▶ _文档正文_
一切借助外部系统实现的安全防护都是不可靠的,信息系统本身应具有良好的安全防护能力。对于常见的SQL注入、跨站脚本攻击、跨站请求伪造、越权访问等非法操作,信息系统应能够识别并进行防御。系统不得放弃自身的安全加固而采用反向代理、外挂WAF等外部手段实现上述目标。
攻击防护
Ø SQL注入
系统应全局性的检查每个用户提交的输入,对疑似的SQL注入攻击进行拦截并执行自定义的操作(告警、阻断、替换),系统应内置常见的SQL检测正则表达式并支持管理员自定义扩展规则库;
Ø 跨站脚本攻击
系统应全局性的检查每个用户提交的输入,对疑似的跨站脚本攻击进行拦截并执行自定义的操作(告警、阻断、替换),系统应内置常见的脚本检测正则表达式并支持管理员自定义扩展规则库;
Ø 跨站请求伪造
对所有的表单提交,系统应分配唯一的一次性令牌,阻止恶意用户通过会话重放的方式攻击系统;
限额配置
每个应用系统所在物理机的内存和CPU都是有限的,其所能服务的用户也是有限的,为了避免恶意用户通过非法手段频繁请求复杂业务而拖垮服务器,应用系统至少应支持对以下要素进行自定义配置:
Ø 最大在线会话数;
系统应支持对最大在线会话数进行配置,当在线会话达到上限值以后,拒绝所有的服务请求。
Ø 最大在线用户数;
系统应支持对最大在线用户数进行配置,当在线用户达到上限值以后,拒绝所有的登录请求。
Ø url的请求频率;
系统应支持全局性的定义所有URL的访问频率,如10/5s,即5秒内对同一个url的请求次数不得超过10次;第11次访问应自动触发逐级告警机制,即封禁ip5分钟;频率单位应支持秒、分、时3种;
Ø 单用户并发登录数;
系统应支持自定义配置单用户的最大并发登录数,如配置为1即禁止多人共享账号同时登录,配置为5即支持最多5人用同一个账号同时登录;
异常管理
系统应具有良好的异常管理机制,禁止在用户界面展示异常的详细堆栈信息,系统应对每一个发生的异常进行编号,并在异常发生后,自动报告异常的相关信息给安全管理员,至少包含以下信息:异常编号、发生时间、操作人IP、操作人账号、操作的URL地址、USER-AGENT、异常消息、消息堆栈、服务器IP、服务器端口、系统名称、请求的参数(可选)。
为了避免恶意用户通过频繁请求有异常的URL地址从而引起不可预知的服务器崩溃。对于出现异常的URL地址,系统应统计其出错次数,当达到自定义的上限值以后,自动禁止任何用户访问此业务。安全管理员可在异常修复后手工解除保护。
逐级告警
为了尽量减少误报的概率,系统应具有逐级告警机制,对于因异常操作而触发的自动告警,系统应进行逐级递增的警告机制,第1次封禁ip5分钟,第2次封禁ip10分钟,第3次封禁ip30分钟,第4次永久封禁ip地址,永久封禁的用户可向安全管理员提出解除申请。
响应时间
所有的告警信息,从规则匹配到告警发出不得超过60s。

▶ _数据摘录_
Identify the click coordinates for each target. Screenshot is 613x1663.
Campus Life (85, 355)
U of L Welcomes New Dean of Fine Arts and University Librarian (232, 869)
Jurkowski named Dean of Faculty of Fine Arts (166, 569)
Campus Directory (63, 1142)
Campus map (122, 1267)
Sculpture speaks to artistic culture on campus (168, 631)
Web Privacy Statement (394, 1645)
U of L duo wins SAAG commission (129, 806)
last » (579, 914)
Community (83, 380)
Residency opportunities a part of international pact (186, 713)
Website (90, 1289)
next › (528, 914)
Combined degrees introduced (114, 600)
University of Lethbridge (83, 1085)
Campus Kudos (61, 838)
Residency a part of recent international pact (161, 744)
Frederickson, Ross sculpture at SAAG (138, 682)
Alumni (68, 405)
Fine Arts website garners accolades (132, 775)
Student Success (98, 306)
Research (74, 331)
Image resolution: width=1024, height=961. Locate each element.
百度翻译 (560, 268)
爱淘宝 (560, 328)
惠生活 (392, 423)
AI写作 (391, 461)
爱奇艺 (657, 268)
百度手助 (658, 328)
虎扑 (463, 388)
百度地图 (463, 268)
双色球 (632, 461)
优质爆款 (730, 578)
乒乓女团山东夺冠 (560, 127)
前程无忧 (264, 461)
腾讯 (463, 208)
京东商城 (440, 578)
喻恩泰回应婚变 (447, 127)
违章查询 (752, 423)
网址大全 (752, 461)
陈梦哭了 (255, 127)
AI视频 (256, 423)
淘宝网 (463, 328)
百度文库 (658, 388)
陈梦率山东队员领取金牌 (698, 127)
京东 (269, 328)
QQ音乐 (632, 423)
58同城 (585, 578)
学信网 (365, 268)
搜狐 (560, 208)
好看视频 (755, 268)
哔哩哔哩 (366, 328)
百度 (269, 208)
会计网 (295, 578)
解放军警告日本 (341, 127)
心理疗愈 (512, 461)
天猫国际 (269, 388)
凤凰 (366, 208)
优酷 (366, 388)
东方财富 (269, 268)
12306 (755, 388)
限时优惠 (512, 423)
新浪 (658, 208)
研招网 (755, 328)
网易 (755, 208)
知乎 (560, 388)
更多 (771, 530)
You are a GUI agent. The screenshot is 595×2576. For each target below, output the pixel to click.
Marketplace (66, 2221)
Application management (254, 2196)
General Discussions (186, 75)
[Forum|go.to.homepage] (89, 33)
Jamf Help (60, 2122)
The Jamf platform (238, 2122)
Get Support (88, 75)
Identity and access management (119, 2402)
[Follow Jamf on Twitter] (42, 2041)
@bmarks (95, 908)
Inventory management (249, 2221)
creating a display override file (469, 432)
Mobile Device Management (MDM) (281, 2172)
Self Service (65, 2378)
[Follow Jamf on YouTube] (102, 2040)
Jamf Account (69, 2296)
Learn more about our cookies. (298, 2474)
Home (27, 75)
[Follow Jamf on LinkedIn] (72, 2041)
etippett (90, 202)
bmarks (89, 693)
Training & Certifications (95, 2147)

▶ _待办事项 A_
根据正文判断下列三项说法是否相符,每项回答"是"或"否",并原样引用正文中起决定作用的语句:(i)系统可以借助外挂WAF来实现对SQL注入的防御;(ii)URL请求频率的单位应支持秒、分、时三种;(iii)第3次触发告警时封禁ip30分钟。
▶ _待办事项 B_
将正文中从“Ø url的请求频率;”到“可在异常修复后手工解除保护。”的这段内容逐字重新输入一遍。

▶ _解决方案 A_
(i)否。"系统不得放弃自身的安全加固而采用反向代理、外挂WAF等外部手段实现上述目标。"
(ii)是。"频率单位应支持秒、分、时3种"
(iii)是。"第3次封禁ip30分钟"

▶ _解决方案 B_
Ø url的请求频率;
系统应支持全局性的定义所有URL的访问频率,如10/5s,即5秒内对同一个url的请求次数不得超过10次;第11次访问应自动触发逐级告警机制,即封禁ip5分钟;频率单位应支持秒、分、时3种;
Ø 单用户并发登录数;
系统应支持自定义配置单用户的最大并发登录数,如配置为1即禁止多人共享账号同时登录,配置为5即支持最多5人用同一个账号同时登录;
异常管理
系统应具有良好的异常管理机制,禁止在用户界面展示异常的详细堆栈信息,系统应对每一个发生的异常进行编号,并在异常发生后,自动报告异常的相关信息给安全管理员,至少包含以下信息:异常编号、发生时间、操作人IP、操作人账号、操作的URL地址、USER-AGENT、异常消息、消息堆栈、服务器IP、服务器端口、系统名称、请求的参数(可选)。
为了避免恶意用户通过频繁请求有异常的URL地址从而引起不可预知的服务器崩溃。对于出现异常的URL地址,系统应统计其出错次数,当达到自定义的上限值以后,自动禁止任何用户访问此业务。安全管理员可在异常修复后手工解除保护。